Our parish is hosting a Communal Lenten Penance Service on Tuesday, March 3 at 6:30 p.m. As a community, we will share a short prayer service, an examination of conscience, and then each penitent will have the opportunity to meet privately with a confessor. (About 10 priests will be on hand for the evening.)

If you would rather go to confession in the traditional manner, we will continue to offer confessions every Saturday in Lent at 8:00 a.m.

Your other option is to attend a Communal Penance Service at a neighboring parish. (See list at far right.)


I AM THE LORD YOUR GOD: YOU SHALL NOT HAVE STRANGE GODS BEFORE ME. Have I treated people, events or things as more important than God?

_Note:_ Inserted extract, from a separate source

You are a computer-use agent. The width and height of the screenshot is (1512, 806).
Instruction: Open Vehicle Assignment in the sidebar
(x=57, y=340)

YOU SHALL NOT TAKE THE NAME OF THE LORD YOUR GOD IN VAIN. Have my words, actively or passively, put down God, the Church, or people?

REMEMBER TO KEEP HOLY THE LORD’S DAY. Do I go to Mass every Sunday and on Holy Days of Obligation? Do I avoid, when possible, work that impedes worship to God, joy for the Lord’s Day, and proper relaxation of mind and body? Do I look for ways to spend time with family or in service on Sunday?

HONOR YOUR FATHER AND YOUR MOTHER. Do I show my parents due respect? Do I seek to maintain good communication with my parents where possible? Do I criticize them for lacking skills I think they should have?

YOU SHALL NOT KILL. Have I harmed another through physical, verbal or emotional means, including gossip or manipulation of any kind?

YOU SHALL NOT COMMIT ADULTERY. Have I respected the physical and sexual dignity of others and of myself?

YOU SHALL NOT STEAL. Have I taken or wasted time or resources that belonged to another?

YOU SHALL NOT BEAR FALSE WITNESS AGAINST YOUR NEIGHBOR. Have I gossiped, told lies, or embellished stories at the expense of others?

YOU SHALL NOT COVET YOUR NEIGHBOR’S SPOUSE. Have I honored my spouse with my full affection and exclusive love?

YOU SHALL NOT COVET YOUR NEIGHBOR’S GOODS. Am I content with my own means and needs, or do I compare myself to others unnecessarily?